(Collected data)
▼▼▼

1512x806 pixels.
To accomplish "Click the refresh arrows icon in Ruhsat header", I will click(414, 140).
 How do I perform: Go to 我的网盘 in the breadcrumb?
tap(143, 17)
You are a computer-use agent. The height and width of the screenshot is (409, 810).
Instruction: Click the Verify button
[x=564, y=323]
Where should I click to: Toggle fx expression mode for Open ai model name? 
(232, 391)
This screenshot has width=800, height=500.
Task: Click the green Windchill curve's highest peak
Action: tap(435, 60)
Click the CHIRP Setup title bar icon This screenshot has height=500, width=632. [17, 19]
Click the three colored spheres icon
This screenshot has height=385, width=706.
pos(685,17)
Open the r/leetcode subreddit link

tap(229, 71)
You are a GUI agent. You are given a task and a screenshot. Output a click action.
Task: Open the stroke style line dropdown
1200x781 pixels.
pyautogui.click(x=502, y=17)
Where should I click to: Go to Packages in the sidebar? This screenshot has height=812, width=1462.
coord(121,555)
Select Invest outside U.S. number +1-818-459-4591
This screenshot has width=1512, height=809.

▲▲▲

**INSTRUCTIONS TO FOLLOW**
Print only these lines, exactly: the one containing "Click the CHIRP" and all after it to the end of the entries.

**TASK RESULT**
Click the CHIRP Setup title bar icon This screenshot has height=500, width=632. [17, 19]
Click the three colored spheres icon
This screenshot has height=385, width=706.
pos(685,17)
Open the r/leetcode subreddit link

tap(229, 71)
You are a GUI agent. You are given a task and a screenshot. Output a click action.
Task: Open the stroke style line dropdown
1200x781 pixels.
pyautogui.click(x=502, y=17)
Where should I click to: Go to Packages in the sidebar? This screenshot has height=812, width=1462.
coord(121,555)
Select Invest outside U.S. number +1-818-459-4591
This screenshot has width=1512, height=809.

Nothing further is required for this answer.